Provided text
================
Discussion:
[ast-developers] syntax error when using "[()]" as awk field separator
lijo george
2015-05-17 21:23:09 UTC
Permalink
I observed a syntax error with a script in ksh versions starting from
2012-08-01.
A minimal test case is given below.
Basically if the pattern "[()]" is used as field separator in awk, it
throws a syntax error.

# ksh --version
version sh (AT&T Research) 93u+ 2012-08-01
# cat test-simple.ksh
NAWK=/usr/bin/nawk
TEST="abc(def)g)"
A="`echo $TEST | $NAWK '
BEGIN{
FS = "[()]"
}
/^a/ {
print $1
}
END{
#print $2
}'`"
print $A
# ksh test-simple.ksh
test-simple.ksh: line 2: syntax error at line 5: `(' unexpected


This used to work in the 2011-02-08 version.
Is this a bug or expected behaviour.

From the sh_lex function in the lex.c file, I can see that there is a check
added for the pattern "[(" given below.
case S_EPAT:
epat:
if(fcgetc(n)==LPAREN && c!='[')
================
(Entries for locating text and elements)
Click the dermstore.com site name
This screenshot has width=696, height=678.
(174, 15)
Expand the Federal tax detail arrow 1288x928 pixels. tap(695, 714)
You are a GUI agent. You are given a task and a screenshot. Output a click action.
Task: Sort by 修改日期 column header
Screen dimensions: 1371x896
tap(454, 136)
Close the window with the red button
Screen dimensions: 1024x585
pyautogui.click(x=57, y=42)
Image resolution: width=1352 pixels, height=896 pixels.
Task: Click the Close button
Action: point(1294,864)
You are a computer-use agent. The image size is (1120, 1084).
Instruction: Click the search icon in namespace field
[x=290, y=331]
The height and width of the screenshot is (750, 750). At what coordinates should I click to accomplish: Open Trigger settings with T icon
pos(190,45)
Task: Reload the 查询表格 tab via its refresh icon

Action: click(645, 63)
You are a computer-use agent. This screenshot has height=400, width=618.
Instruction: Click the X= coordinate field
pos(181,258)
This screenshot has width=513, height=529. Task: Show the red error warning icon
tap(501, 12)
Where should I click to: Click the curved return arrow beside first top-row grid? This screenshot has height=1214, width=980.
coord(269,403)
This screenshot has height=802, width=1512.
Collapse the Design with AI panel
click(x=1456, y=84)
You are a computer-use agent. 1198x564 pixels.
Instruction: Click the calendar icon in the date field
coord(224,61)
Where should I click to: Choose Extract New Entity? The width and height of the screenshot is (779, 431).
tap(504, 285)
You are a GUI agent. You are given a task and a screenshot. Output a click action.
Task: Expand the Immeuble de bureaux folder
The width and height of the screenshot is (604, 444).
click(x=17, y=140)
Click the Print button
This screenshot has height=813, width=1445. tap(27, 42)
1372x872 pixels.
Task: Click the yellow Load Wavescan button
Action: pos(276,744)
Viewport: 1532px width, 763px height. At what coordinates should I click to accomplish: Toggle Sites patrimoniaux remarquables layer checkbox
================
Stated exercise 1
In the thread about the awk field separator error, what does the poster point to in the ksh source code as connected with the problem, and where is it found?
Stated exercise 2
Answer these questions about the thread on the awk field separator error:
(a) What version does "ksh --version" report?
(b) What string is assigned to TEST in the test script?
(c) In which earlier ksh version did the script still work?
Stated exercise 3
List every variable that the test script in the awk field separator thread assigns at the shell level, outside the awk program.

Complete output 1
The poster points to a check added for the pattern "[(" in the sh_lex function of the lex.c file. The check appears under "case S_EPAT:" as the line "if(fcgetc(n)==LPAREN && c!='[')".

Complete output 2
(a) version sh (AT&T Research) 93u+ 2012-08-01
(b) "abc(def)g)"
(c) The 2011-02-08 version.

Complete output 3
NAWK
TEST
A